Notwithstanding our previous discussion on multi-controller solutions, SDN is traditionally a centralised networking architecture. One of the main responsibilities of its central point, the controller, is to maintain the routing tables of all the nodes that reside on its domain. Network forwarding elements potentially operate in harsh environments, such as unreliable wireless sensor networks, where failure rates are high, causing frequent changes in the network topology [
22]. Similarly, the forwarding elements might operate in dynamic environments where the installed rules have to be updated frequently, for example, every 1.5 to 5 s [
23]. In such a case, the re-routing activities need to take place quickly in order to cope with the frequent changes. In other words, searching for optimal solutions might be costly in terms of installing and updating rules considering that the lifespan for such rules may be short. Although the amount of research conducted in the area of SDN fault management is growing, most of the contributions so far have focused on replacing the affected paths with new optimal ones.

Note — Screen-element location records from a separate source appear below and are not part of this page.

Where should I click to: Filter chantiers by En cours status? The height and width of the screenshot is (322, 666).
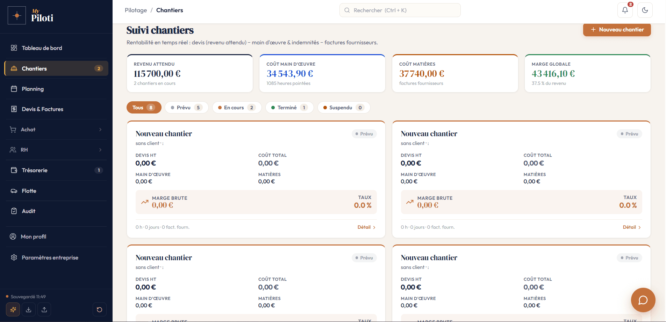tap(237, 108)
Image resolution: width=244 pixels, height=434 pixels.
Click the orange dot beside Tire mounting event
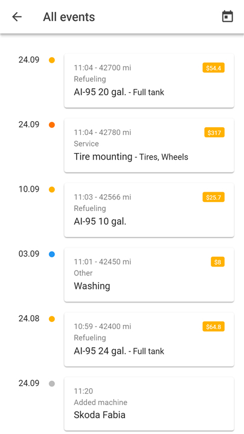pyautogui.click(x=52, y=125)
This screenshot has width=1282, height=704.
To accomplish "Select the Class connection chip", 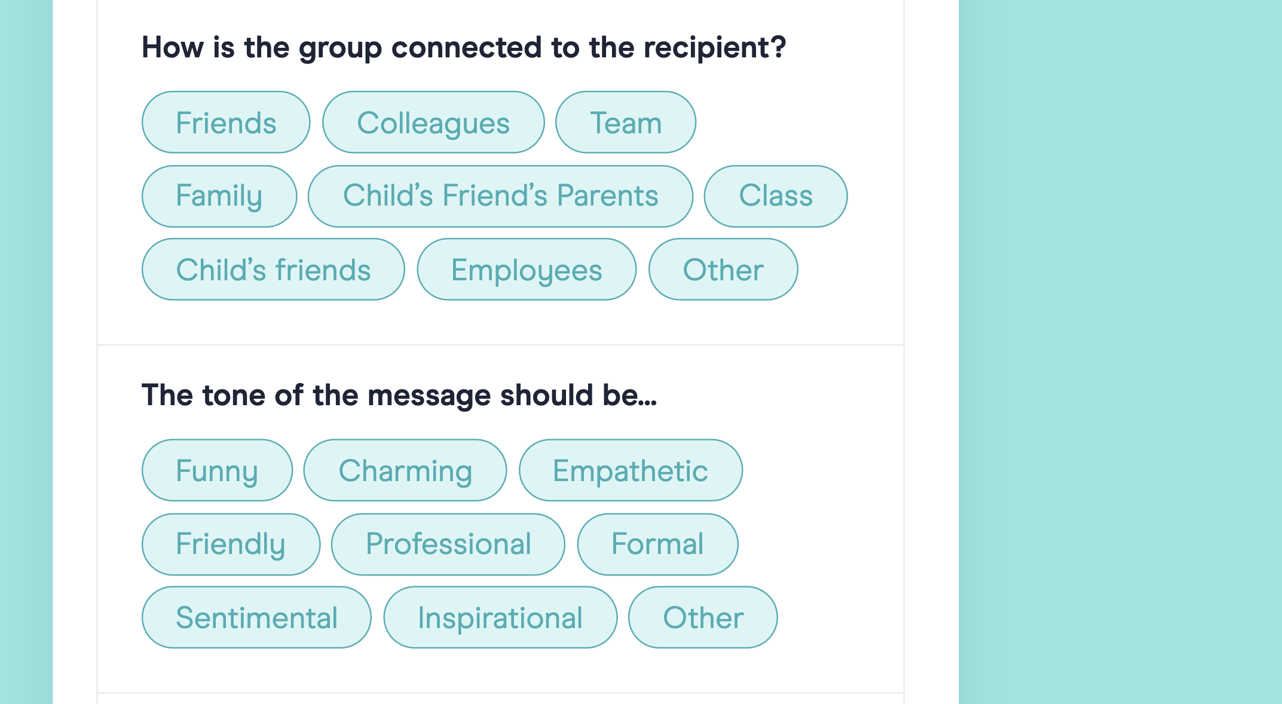I will (x=775, y=196).
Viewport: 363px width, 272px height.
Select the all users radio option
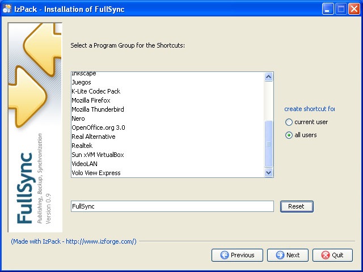tap(289, 135)
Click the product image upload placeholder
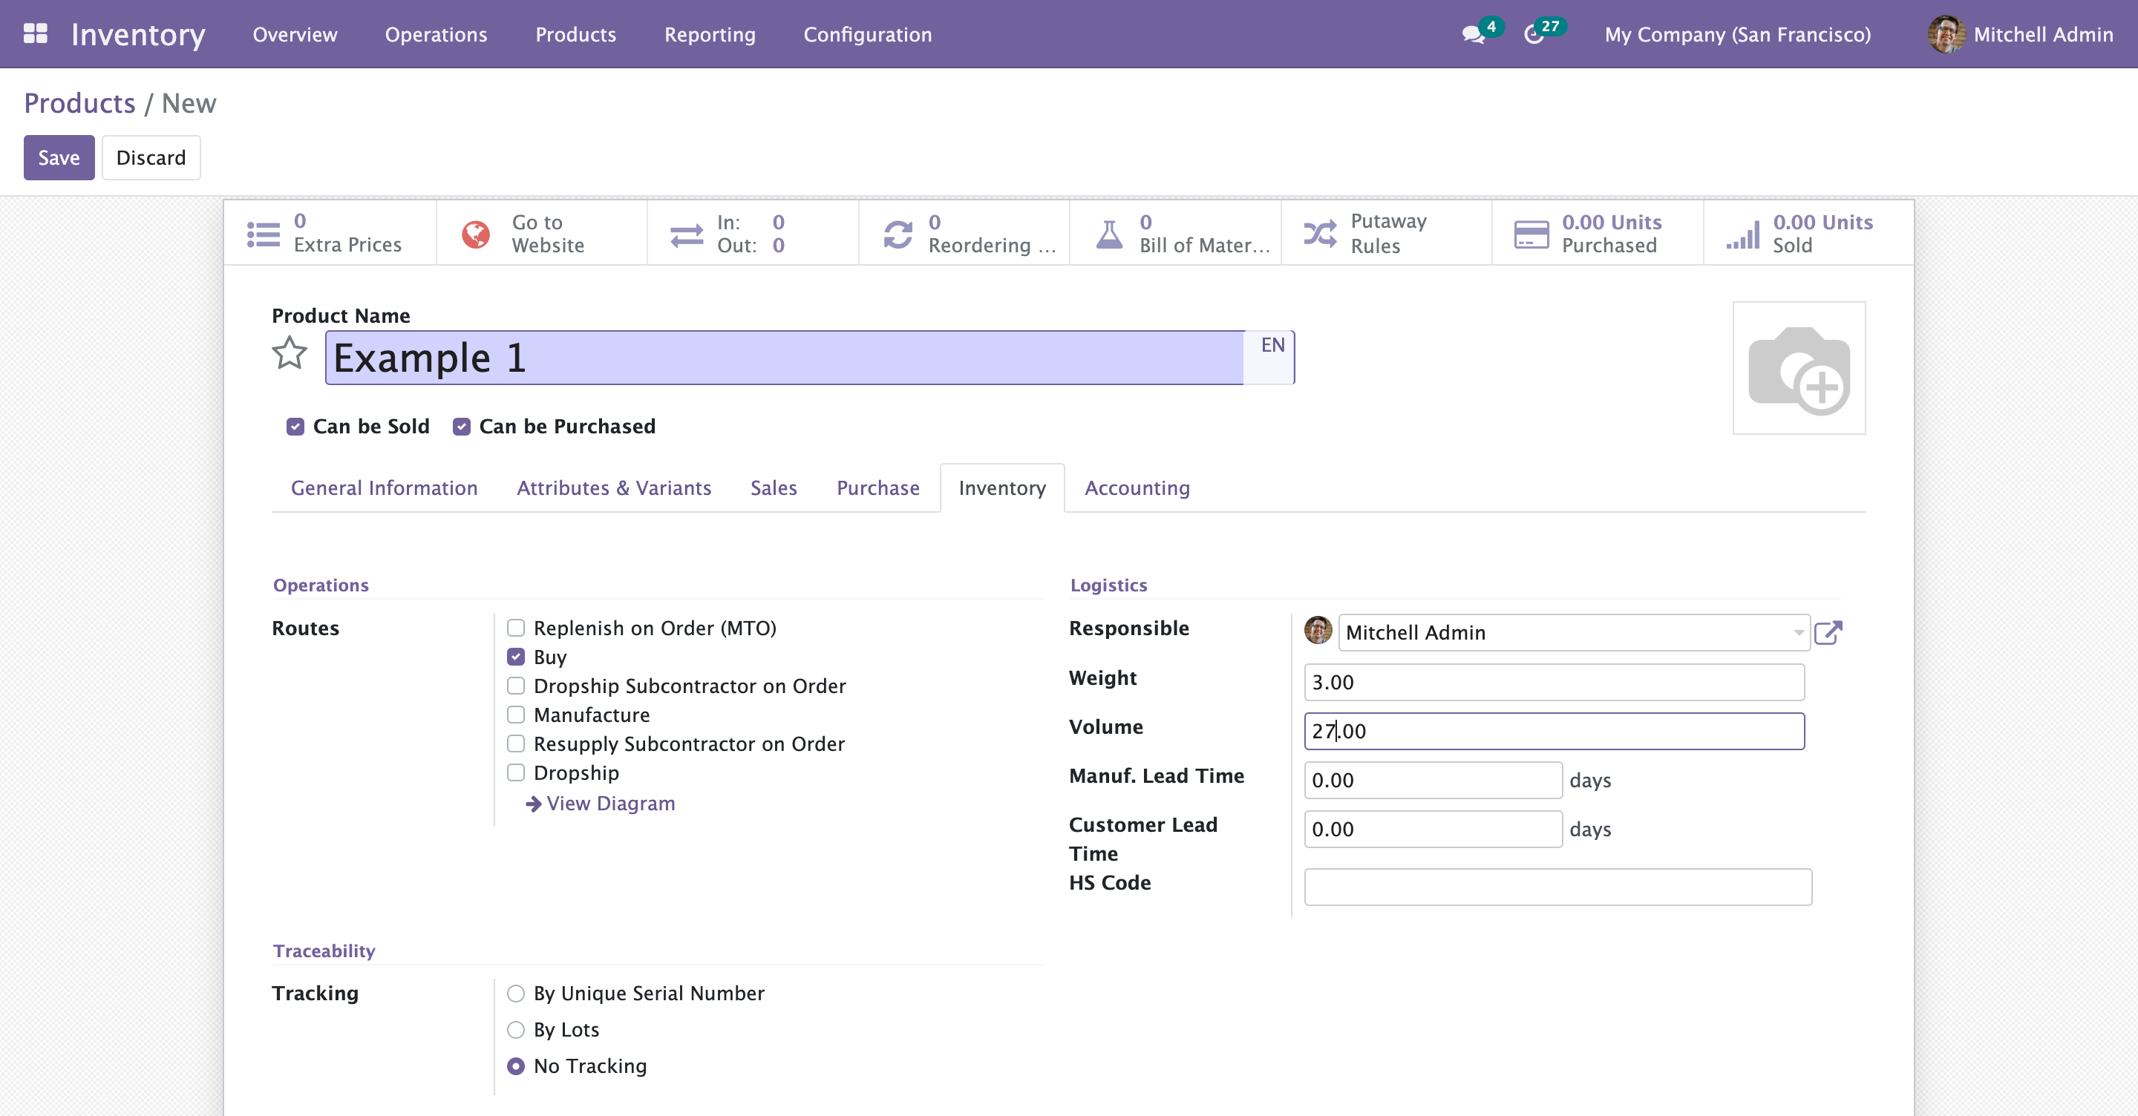 (1799, 368)
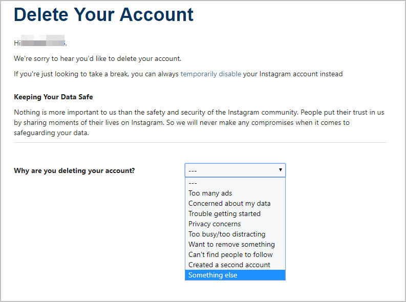Click the horizontal divider line below paragraph
Viewport: 406px width, 302px height.
coord(200,142)
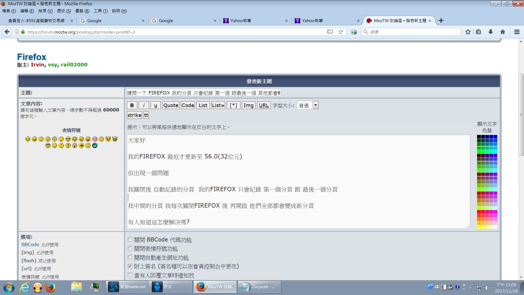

In this paper, the main goal is to accelerate the set-up of alternative paths in order to facilitate fast switch-over.
We can summarise the contributions of this paper as follows.
A Community Detection (CD) approach is proposed where the network topology is divided into a number of communities, which we denote N. The aim is to find the alternative paths within a sub-graph (i.e., community) rather than the whole graph.
A Path Anatomy (PA) approach is proposed in which the affected path is tackled partially rather than from end-to-end.
Our contributions enhance the reactiveness of SDN fault management. We achieve this reactivity by reducing the number of rules that must be replaced. This, in turn, lowers the number of nodes that need to be updated and therefore, speeds-up the switch-over.